You pray to me, your lucky star, your singing satellite.

7 Reactions

  1. andrew

    I have not had many comments about my weight..though I am not too much over weight. Though some of my co-workers have taken to calling me Kuma-kun (tons of body hair) after a company trip to an onsen.
    An ex-girlfriend did oberserve one day, “You can not really say that you are white, because you are many different colors all over your body.
    Since my face is a little more tan than my arms or legs and other areas paler still.
    Gotta love it.

  2. bellish

    Dear God. Jumbo? I can’t imagine what that woman was trying to achieve – perhaps she is just senile. Perhaps you should ask her to elaborate next time: “Do you mean that as an insult or a compliment? Or do you simply pass the time in your boring job making extremely inane comments?” Alternatively you could point at her and start saying “short! short! bent over double from osteoporosis!” and see how she likes it. (Is that too mean? I’m not sure)
    The comments and touching that foreigners get in Japan reminds me a little of the situation of celebrities who, in putting themselves out there, find they have to surrender some privacy and answer questions about their lives to people they don’t know. Not to say that gaijin are like celebrities (although of course sometimes they are) but to put oneself in that position – where you stand out a radically different specimen to everyone around you, both culturally and in most cases physically – is taken by most as an invitation to comment on that.

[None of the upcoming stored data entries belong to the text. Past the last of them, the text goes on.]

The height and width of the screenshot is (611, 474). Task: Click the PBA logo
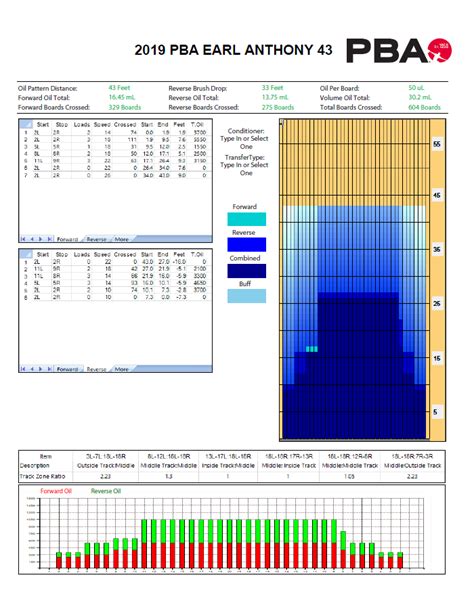pos(399,50)
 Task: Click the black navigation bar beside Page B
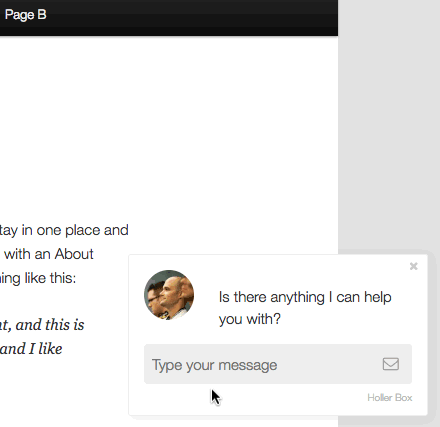point(190,17)
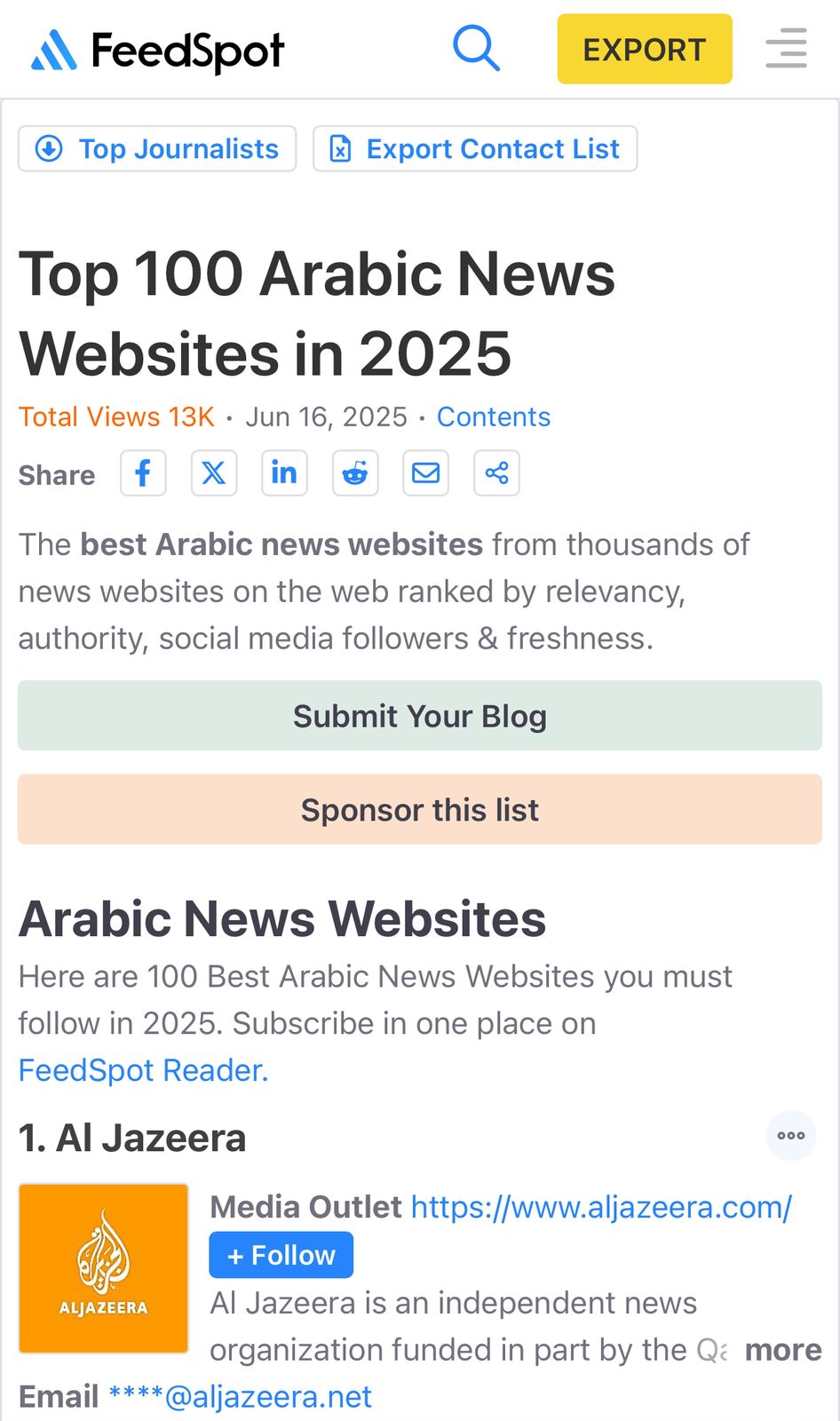Follow Al Jazeera with the Follow button
This screenshot has height=1421, width=840.
tap(281, 1255)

Obviously Japanese people don’t have the same concept as us of privacy and what is a rude question, as is regularly observed to great consternation and hilarity. However, just as asking what a westerner has for breakfast is basically an enquiry about their whole country’s habits, perhaps they see playing with a foreigner’s curly hair as something different to an investigation of the specific individual. They don’t expect the victim to take it personally. Perhaps… or perhaps they just think they can get away with it. Who knows.

  3. ashan

    Oh no, how awful. I know what you mean. For some reason, old asian ladies can be terribly upfront and insensitive (I speak from some experience -_-;). The problem is that it’s like them gossipping — in the sense that they probably don’t intend any insult or malice, so you can’t really hold a grudge against them for being deliberately mean. Either way, it must sting. :( Don’t take it to heart! You’re really not “jumbo”.
    I’m not sure what reaction they expect (though I suspect they don’t really expect any), but I normally respond in one of two ways. One, I laugh it off with an, “Oh really?”, or Two, I express worry/justification in the same gossipy tone. Either way, you should never imply that they are wrong — or there will really be gossip.
    ps: the food looks delicious. – hungry a.

  4. Lupinthewhite

    Well, I totally empathise with your take on the ‘lateral’ movement. How eloquently put. With regard to your shortly-to-arrive wheels-of-steel, I sincerely hope that the days of bike vandalism are forever gone (like the past days of mansion-dwelling!). Good to see you’re doing well,
    a kindred spirit but you’d never know it…

  5. kitty

    no ones believes me that people are always touching my boobs, calling me cute and telling me im fat.